Chain = what it says on the tin
If you want to do prediction on that level than it's a minimum of the combination of the following data:
- UID for the infected person
- PErson data (age, gender, race, occupation, comorbidities at least)
- how infectious was the person (if day-1 before testing and if viral load=very high then infectious score=6)
- geo tags of movement
- movement type
- vehicles used for movement
- Vehicle score should factor in all vehicle details: no of ppl on vehicle, ventilation (assign a number on a scale based on irl validity - eg double deckers don't have openable windows=9, small bus fully opened windows=2,etc... ), driver confinment (if plexi, then infection possibility=low; if proper mas then infection possibility =low,...etc)
- events (this is basically all the places that that person went to)
- event score
this is made up by with similar logic to vehicle.
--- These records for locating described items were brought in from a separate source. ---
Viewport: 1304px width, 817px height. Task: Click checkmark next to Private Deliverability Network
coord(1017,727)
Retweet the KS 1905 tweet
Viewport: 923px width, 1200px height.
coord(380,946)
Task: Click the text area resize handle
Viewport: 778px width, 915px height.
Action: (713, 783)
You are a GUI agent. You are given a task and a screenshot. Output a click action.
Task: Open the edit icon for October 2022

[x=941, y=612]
School type A=19; School type B=3, wedding=55,...
- number of ppl interacted with filtered by certain criteria
- number of items touched (eg a store assistant will leave more viruses by just doing their job than me going in and touching almost only the things I actually buy. A checkout person touches everything, but briefly, so passing big viral load is unlikely, but passing to hundreds=likely)
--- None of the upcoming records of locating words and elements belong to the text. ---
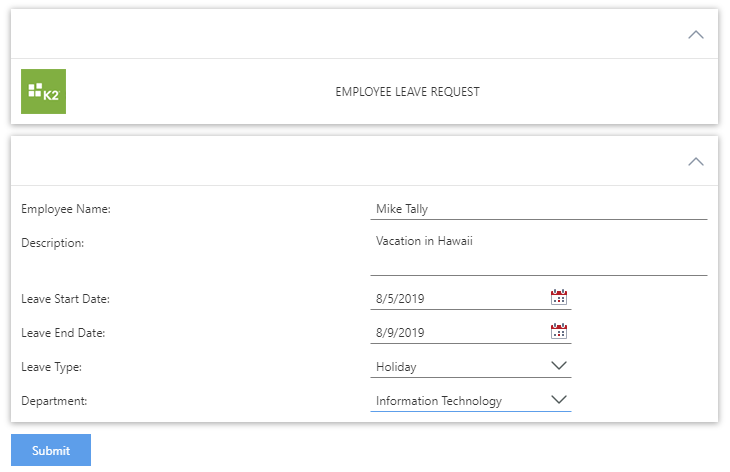730x472 pixels.
Task: Click the Department label
Action: (54, 401)
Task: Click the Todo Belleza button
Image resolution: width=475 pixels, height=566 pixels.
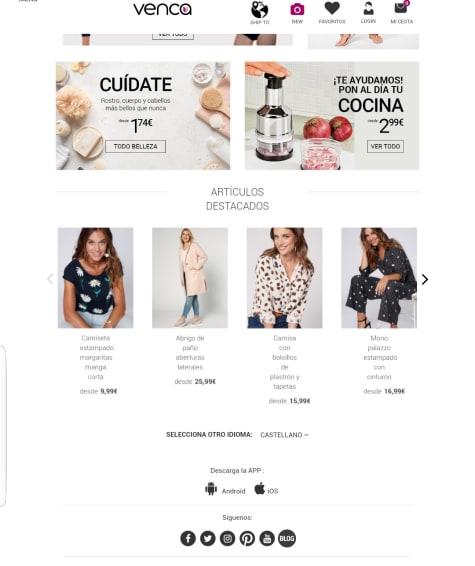Action: point(135,147)
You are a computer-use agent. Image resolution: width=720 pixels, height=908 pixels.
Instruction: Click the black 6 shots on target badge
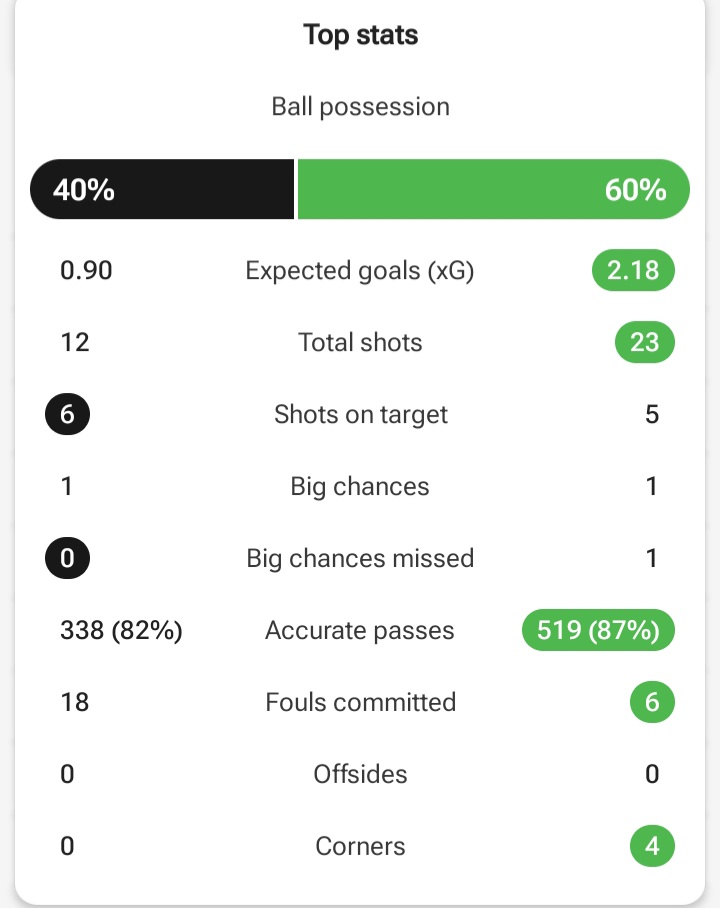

- self assigned score on introvert/extrovert scale
- mask wearing by patient
- mask wearing by others
- time (as in what happened/happens when) - to be used for when creating chains
now thinking through what it would show and how. And how would that be useful.
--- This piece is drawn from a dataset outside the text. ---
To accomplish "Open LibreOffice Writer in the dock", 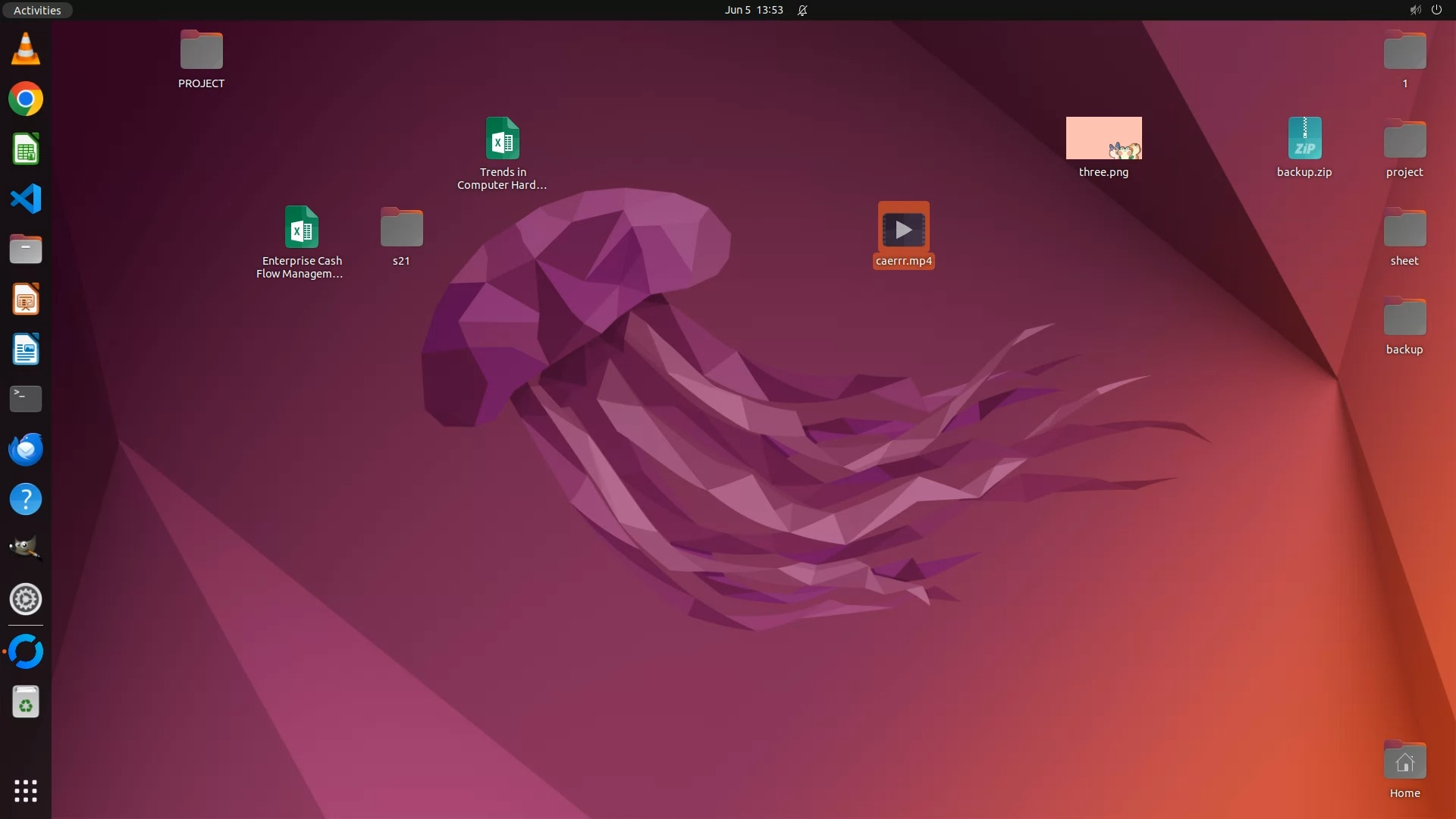I will (x=26, y=350).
- some of this data should be available through TTR, Google, schools, tfl, venues, NHS
- Feed in multiple known patients that are actually known to be super spreaders as well
- Feed in x months of data
- create a visual chain of infection with potential infection points (if unknown) and if unknown % of likeliness.
- Train the model: if super spreaders and known chains have been
fed to the model than confirm those. Then run the model again.
Results: it should come up with clusters potential chains.
These can be then analysed to see spreader patterns.
This can then be used to run scenarios where if parameters change the cluster patterns and chains would also change.